The flight of central banks to gold “would suggest the geopolitical backdrop is one of mistrust, doubt and uncertainty” after the US and its allies froze Russia’s dollar reserves, said Adrian Ash, head of research at BullionVault, a gold marketplace.
It has long been suggested that The Federal Reserve, in tandem with other central and commercial banks have suppressed the price of gold to preserve the current dollar-based system. TMF picked up on this five/six year ago
The incentive to do so is quite clear, since nothing less than the very survival of the present global regime is at stake. As a recent report by QB Asset Management asserts, banks “short gold futures because they have incentive to sustain the current monetary system and maintain control over credit distribution.”
A 2009 diplomatic cable from the U.S. Embassy in Beijing to the U.S. State Department – recently made public by WikiLeaks – summarized Chinese media as follows:
The U.S. and Europe have always suppressed the rising price of gold. They intend to weaken gold’s function as an international reserve currency. They don’t want to see other countries turning to gold reserves instead of the U.S. dollar or euro. Therefore, suppressing the price of gold is very beneficial for the U.S. in maintaining the U.S. dollar’s role as the international reserve currency.
The USA and Europe have shot themselves in the foot with this policy, allowing banks/countries to hover up gold at bargain basement prices – I got some as well
I just wonder if Putin will use oil and gold to attack the Western financial system even further. It could turn out to be WW3 played out in the financial sector. I’m buying some more when the holiday is over. I’d rather have it than hold a currency (£ in my case) that is going down in value by up to 20% pa!
As the Chinese curse goes “May you live in interesting times”
Interestingly, neither the EU nor the US has sanctions in place to prevent Russia from trading in gold.
Russia and China are the two largest producers in the world (https://www.gold.org/goldhub/data/gold-production-by-country), but China is philosophically the heart of the Asian idea that gold “IS” money. With the likelihood that US bonds will continue to lose value over a predictable portion of the economic cycle, it is equally predictable that they would reduce those holdings and replace them with something which retains value, At this point in time, the US dollar (as well as the Euro) is subject to inflationary pressures - and Russia is starving for both “hard currencies” to trade to Iran and Korea for weapons.

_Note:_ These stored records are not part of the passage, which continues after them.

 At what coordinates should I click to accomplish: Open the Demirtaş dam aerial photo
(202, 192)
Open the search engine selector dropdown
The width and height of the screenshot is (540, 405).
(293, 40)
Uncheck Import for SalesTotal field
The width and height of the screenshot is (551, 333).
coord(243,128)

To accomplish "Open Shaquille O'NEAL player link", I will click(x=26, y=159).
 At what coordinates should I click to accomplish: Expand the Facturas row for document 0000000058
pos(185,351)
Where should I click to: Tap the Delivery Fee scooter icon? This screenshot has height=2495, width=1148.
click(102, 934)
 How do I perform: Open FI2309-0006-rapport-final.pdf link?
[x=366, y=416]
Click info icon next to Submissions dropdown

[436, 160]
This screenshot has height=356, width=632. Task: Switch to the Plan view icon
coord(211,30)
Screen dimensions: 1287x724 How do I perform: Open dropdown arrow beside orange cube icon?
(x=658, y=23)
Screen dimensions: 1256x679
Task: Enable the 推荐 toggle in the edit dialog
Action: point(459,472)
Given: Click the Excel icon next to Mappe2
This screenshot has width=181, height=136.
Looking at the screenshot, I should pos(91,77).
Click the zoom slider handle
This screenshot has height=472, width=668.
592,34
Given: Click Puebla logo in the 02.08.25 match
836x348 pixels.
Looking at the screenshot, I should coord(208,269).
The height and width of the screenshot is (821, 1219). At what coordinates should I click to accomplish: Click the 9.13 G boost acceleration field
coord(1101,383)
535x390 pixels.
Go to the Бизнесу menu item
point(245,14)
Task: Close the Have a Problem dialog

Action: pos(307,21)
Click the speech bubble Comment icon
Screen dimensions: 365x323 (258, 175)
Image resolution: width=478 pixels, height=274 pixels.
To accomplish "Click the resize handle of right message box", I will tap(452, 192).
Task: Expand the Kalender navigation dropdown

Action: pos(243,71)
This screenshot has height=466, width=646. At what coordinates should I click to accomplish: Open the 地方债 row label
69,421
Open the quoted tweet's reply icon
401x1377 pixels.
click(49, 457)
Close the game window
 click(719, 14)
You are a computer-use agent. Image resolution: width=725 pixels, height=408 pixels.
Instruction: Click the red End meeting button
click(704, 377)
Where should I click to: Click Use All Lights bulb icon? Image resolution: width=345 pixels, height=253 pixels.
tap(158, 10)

While Russia, no doubt, is accumulating gold, I suspect that China is actively replacing its US bonds with the yellow stuff and, if forced, has probably accumulated enough to influence the price (either higher or lower, as suits them).
Part of my portfolio is structured to take advantage of sudden upward pressure in gold.
I don’t know about gold as money.
I have however checked and found that a 100 dollar bill in 1920 would buy what 14 100 dollar bills would buy today.
So, if I had a thin stack of 10 100 dollar bills in 1920, I could buy a decent but not fancy car. Now, for 14,000 dollars, I
could buy a decent but not fancy used car. (The latter would last longer, drive better and be less to operate.)
The difference is, if I drive down an pay for a car with 140 $100 dollar bills, I am
liable to have the money confiscated by the government.
The same goes for international trade. If wanted to buy a tanker full of oil, I could have my electronic bits deposited in a neutral bank and then draw a letter of credit on it. Safe, easy. Difficult to steal.
Or I could ship gold to the
depot and take delivery on my ship. A panamax tanker holds about 500,000 barrels of oil, or roughly 40 million dollars worth of oil. I would need to ship roughly 1
ton of gold. Physically. This is a lot more effort and risk than an electronics fund transfer.
UNLESS!
You have reason to believe that a formidable player would confiscate (read steal) your money for some reason. At that point, a 1 ton shipment might not
be such a big thing.
Also note. I could be wrong because I have no practical reason to investigate thoroughly, there is a law that prevents the
casual carrying of $10,000 in currency, but not $10,000 in valuable goods. (Gold) As such, if one wanted to trade in cash, then due to the restrictions on currency and the
low value of currency, gold begins to look useful.
Q,
You are thinking along the lines of what you or I would do with even a 1kg bar of gold - a pretty interesting paperweight. What I’m referring to is how nations seem to handle their gold reserves today - kept in central vaults possibly not even within their (possibly at the Fed in NYC or in in Ft. Knox). If China wanted to spend some of its gold in, say Vietnam, they might simply sign over that amount and hold it on behalf of Vietnam in Chinese vaults. Sort of like Pacific islanders kept track of who owned large stone disks.
Who was the first blogger to report there was no gold in the gold vaults? He or she was brilliant no other blogger in history has swayed more people with zero evidence.
It took the complete efforts of the FED to make the Y2K thing look like a crisis. Granted no blogger has scaled to those heights yet.
We have had UFOs coming and going particularly focused on the USA for some reason. But no gold in the gold vault is the ultimate lets spread lies and have fun getting everyone to believe.
Even the anti vaxers need the no gold in the gold vaults lie. Even the crypto guys need no gold in the gold vault.